From IHOP to Olive Garden, most of the nation’s biggest restaurant chains have come around to the fact that not every customer who walks through the door is craving country-fried steak with eggs and gravy or fried lasagna with alfredo sauce.
Bowing to changing tastes and calorie-count shaming by public health groups like the Center for Science in the Public Interest, many comfort food chains are introducing low-cal sections of their menus. IHOP is offering Simple & Fit selections and Bob Evans created Fit from the Farm, with items under 650 calories like grilled chicken breast and whole-grain pancakes.
But at least one Atlanta-based restaurant chain is not on that healthy bandwagon. Huddle House will never chase the latest healthy food trends or be adding any lighter fare to its menu, CEO Michael Abt tells The Salt.
Huddle House’s menu looks a like a narrower version of what its competitors, like Bob Evans and Waffle House, are serving. All three offer huge breakfast platters of some combination of eggs, gravy, sausage, biscuits and fried potatoes and big burgers with bacon for less than $8.
But there are a few key differences.
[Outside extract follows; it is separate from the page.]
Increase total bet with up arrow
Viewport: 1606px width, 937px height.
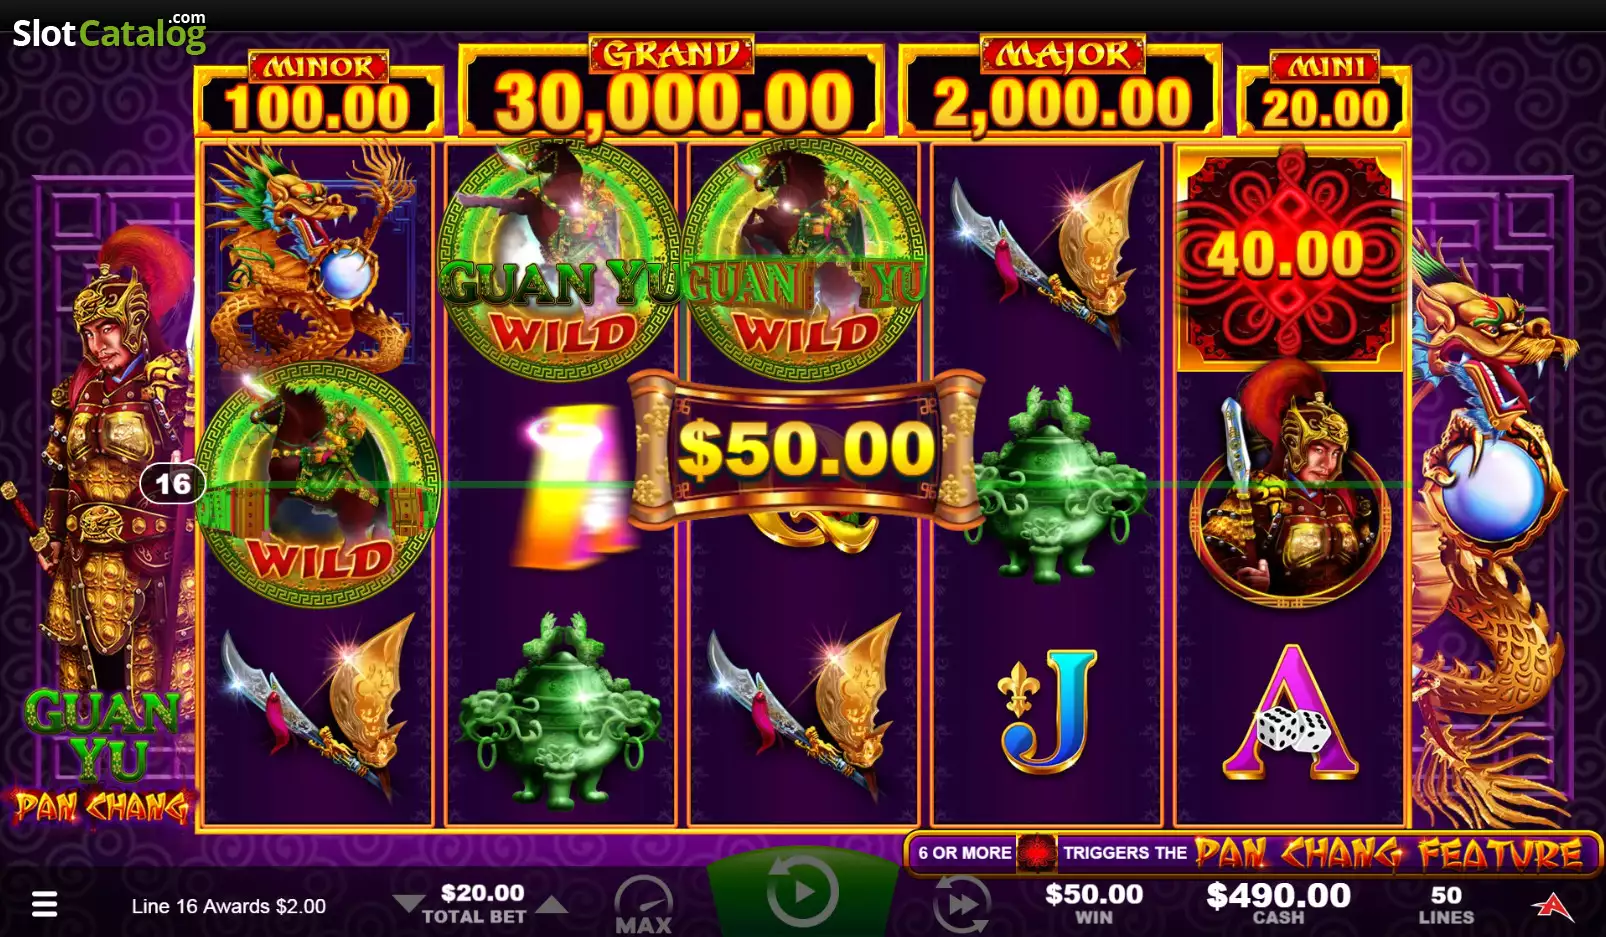pyautogui.click(x=551, y=905)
Huddle House provides no calorie info anywhere (even online, where many chains now voluntarily post it). That means it’s hard to tell whether an item that appears to be lighter — like a salad tossed with diced ham and cheddar cheese — really is light.
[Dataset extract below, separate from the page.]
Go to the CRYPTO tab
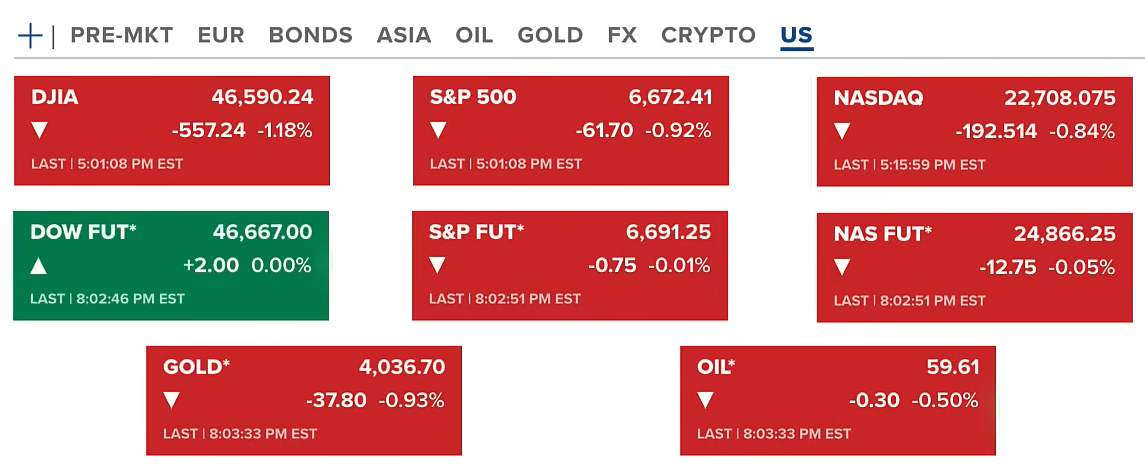The width and height of the screenshot is (1145, 468). 708,35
Huddle House isn’t that well known outside the Southeast, but it has become a national player, with some 400 franchises in 21 states, and plans to expand into Nebraska and New Jersey. And when the 24-hour restaurant emailed us to boast that it was “bucking healthy food trends,” we had to wonder why it was so eager to go against the grain.
Abt says he himself follows a “healthy pattern of eating.” But he insists that’s not what his customers want.
The chain wants to cultivate “heavy users” who come back time and time again. But, Abt says, “we’re not promoting that customers eat indulgent foods like this all the time.”
A little indulgence now and then of course never hurt anyone. But Jayne Hurley, senior nutritionist at CSPI, says consumers have a right to know what’s in the food they’re ordering at any restaurant, especially if dishes have more fat, sodium and sugar than what anyone should be consuming in a day.
“I’ve never been to a Huddle House, but based on my experience looking at a lot of menus, and the menus of its competitors, I would say that many of these dishes are probably 1,000 to 2,000 calories with a couple days worth of saturated fat and sodium,” Hurley tells us. (Both The Salt and Hurley requested nutrition information from Huddle House, and did not receive it.)
“If they were required to post calorie info, I think the menus would look far different,” adds Hurley.
As we’ve reported, the Affordable Care Act includes a provision that requires chain restaurants to post calories on menus. But it’s not in effect yet. Democrats in the House and Senate are pushing the Food and Drug Administration to finalize the rule they proposed back in 2011.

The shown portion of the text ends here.